A quel punto il presidente Michel Martelly governerà per decreti. Nel vuoto di potere statale, Haiti è “in mano” agli stranieri, ovvero è presidiata dalla missione di peacekeeping delle Nazioni Unite (Minustah, ovvero United Nations Stabilization Mission in Haiti). Non solo. La sanità pubblica è gestita con medici per lo più cubani, l’educazione utilizza il metodo “francese”, l’accesso ai servizi di base è garantito da Ong internazionali.
Lo stesso bilancio nazionale si fonda sugli aiuti esterni. «La popolazione haitiana», riprende Angela, «purtroppo ancora non ama molto il proprio Paese, non lo sente suo, non si identifica, guarda e ambisce sempre a quello che è straniero».
In questi 5 anni, la Caritas Italiana ha finanziato 169 progetti di solidarietà
Là dove non arriva lo Stato, arriva la Chiesa locale, unico “potere” capillare, che ha la capacità di riunire moltissime persone, di creare coscienza sociale e politica, di “generare” cittadini. Al suo fianco e a fianco della Caritas sorella (Caritas Haiti), fin da subito ha lavorato Caritas italiana finanziando, dal 2010 ad oggi, 169 progetti di solidarietà, per un importo di oltre 21,5 milioni di euro, pari a circa l’86,3% dei 25 milioni raccolti grazie alla colletta straordinaria promossa dalla Conferenza Episcopale Italiana, il 24 gennaio 2010.
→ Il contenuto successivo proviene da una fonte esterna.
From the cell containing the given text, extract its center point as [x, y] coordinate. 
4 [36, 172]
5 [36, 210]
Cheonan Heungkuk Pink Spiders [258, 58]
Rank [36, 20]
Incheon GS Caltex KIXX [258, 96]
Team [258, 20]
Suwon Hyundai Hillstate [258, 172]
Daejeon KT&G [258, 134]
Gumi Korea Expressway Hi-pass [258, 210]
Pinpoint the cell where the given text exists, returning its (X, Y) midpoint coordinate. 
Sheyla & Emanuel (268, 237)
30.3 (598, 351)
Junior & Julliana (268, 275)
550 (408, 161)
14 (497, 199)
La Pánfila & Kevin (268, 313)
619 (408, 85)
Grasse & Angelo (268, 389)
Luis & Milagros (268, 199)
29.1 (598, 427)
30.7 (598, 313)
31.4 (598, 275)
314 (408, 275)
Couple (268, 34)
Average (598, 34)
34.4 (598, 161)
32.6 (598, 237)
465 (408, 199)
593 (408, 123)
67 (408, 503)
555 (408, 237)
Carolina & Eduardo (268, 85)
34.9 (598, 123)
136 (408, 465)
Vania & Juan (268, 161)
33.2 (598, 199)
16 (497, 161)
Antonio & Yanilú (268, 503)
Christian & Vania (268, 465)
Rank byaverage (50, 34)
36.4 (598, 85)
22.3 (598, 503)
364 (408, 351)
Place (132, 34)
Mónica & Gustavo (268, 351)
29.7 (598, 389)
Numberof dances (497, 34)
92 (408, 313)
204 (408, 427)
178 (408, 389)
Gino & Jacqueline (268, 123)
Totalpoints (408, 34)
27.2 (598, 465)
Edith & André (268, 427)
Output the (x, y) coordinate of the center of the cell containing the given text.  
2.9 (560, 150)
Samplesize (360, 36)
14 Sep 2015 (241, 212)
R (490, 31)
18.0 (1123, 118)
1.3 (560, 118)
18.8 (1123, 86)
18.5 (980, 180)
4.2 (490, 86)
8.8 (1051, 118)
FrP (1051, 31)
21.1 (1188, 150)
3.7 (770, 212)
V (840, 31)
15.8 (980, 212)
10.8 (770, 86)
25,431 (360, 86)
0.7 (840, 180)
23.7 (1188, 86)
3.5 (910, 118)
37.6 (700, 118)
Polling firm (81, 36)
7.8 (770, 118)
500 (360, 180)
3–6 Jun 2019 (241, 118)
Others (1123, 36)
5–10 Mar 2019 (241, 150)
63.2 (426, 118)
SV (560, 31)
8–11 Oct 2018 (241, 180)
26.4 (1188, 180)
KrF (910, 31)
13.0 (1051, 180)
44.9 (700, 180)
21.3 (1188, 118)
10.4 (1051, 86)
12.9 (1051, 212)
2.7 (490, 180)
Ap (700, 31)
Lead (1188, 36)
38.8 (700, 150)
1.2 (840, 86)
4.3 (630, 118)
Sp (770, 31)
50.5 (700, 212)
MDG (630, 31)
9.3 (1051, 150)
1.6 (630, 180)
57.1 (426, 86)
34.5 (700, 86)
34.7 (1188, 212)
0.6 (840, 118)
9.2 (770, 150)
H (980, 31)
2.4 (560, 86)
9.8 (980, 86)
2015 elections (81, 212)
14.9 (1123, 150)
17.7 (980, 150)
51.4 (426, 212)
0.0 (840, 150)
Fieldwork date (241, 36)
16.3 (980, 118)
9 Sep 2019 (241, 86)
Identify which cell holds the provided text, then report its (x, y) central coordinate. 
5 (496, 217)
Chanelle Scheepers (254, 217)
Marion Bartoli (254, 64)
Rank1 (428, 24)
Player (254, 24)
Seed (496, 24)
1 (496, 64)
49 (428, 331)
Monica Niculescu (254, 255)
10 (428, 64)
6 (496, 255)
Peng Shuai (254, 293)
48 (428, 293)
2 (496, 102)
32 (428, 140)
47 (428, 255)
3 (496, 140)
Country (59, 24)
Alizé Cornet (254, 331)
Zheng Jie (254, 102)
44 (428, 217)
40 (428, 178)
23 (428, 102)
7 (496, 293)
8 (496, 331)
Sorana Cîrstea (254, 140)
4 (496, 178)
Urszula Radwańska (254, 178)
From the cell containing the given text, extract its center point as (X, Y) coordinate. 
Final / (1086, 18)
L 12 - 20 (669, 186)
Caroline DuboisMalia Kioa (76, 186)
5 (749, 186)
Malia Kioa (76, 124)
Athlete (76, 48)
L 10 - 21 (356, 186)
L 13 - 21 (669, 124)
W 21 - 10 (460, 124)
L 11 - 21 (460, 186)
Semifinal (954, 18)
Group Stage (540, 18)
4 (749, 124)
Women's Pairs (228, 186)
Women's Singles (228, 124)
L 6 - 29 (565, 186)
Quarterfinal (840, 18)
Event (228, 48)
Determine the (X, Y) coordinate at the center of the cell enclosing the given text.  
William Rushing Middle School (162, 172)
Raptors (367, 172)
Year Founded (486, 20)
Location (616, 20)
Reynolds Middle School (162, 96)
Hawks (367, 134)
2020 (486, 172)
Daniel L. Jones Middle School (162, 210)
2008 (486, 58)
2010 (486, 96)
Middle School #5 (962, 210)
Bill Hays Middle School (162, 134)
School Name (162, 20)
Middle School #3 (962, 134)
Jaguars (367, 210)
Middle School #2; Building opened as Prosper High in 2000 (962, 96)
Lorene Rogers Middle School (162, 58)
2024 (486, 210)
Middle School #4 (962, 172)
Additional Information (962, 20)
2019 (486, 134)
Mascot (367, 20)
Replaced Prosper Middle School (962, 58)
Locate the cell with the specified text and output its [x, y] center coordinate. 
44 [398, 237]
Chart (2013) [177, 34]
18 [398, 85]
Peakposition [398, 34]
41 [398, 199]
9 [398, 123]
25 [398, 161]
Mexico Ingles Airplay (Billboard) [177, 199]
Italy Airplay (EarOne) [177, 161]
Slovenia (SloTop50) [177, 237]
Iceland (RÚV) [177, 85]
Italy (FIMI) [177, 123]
La maggior parte dei progetti sono attivi nelle zone colpite (dipartimenti Ovest, Sud-Est e Grand’Anse), e coinvolgono tutte le 10 diocesi del Paese caraibico. Nello specifico, quasi 2,8 milioni sono andati all’assistenza dei senza tetto (il 12,93%), 7,6 milioni alla formazione e all’inclusione sociale (35,36%), altri 2,77 milioni a progetti in ambito sanitario (12,86%), 7,3 milioni a progetti in ambito socio-economico (33,75%). Rimangono 3.400 euro per la realizzazione di progetti nel triennio 2015-2018.
Haiti (foto Stefano Guindani).
Negli ultimi 10 anni, i bambini che frequentano la scuola primaria sono saliti dal 50 al 70%
Ad Haiti l’80% delle scuole sono private, e solo una piccola minoranza di bambini e giovani può accedervi. Ma anche le tasse scolastiche delle scuole pubbliche sono alte. Per questo, SOS Villaggi dei Bambini, nel post terremoto ha concentrato la sua attenzione sul settore educativo, costruendo e ristrutturando molte scuole, formando gli insegnanti, creando biblioteche e dotando le strutture di computer.
Negli ultimi dieci anni, il numero di bambini che frequenta la primaria è salito dal 50 al 70%, ma l’accesso all’istruzione rimane limitato soprattutto nelle zone rurali, quelle che Robenson Claude, coordinatore nazionale di SOS Villaggi dei Bambini chiama “L’altra Haiti”.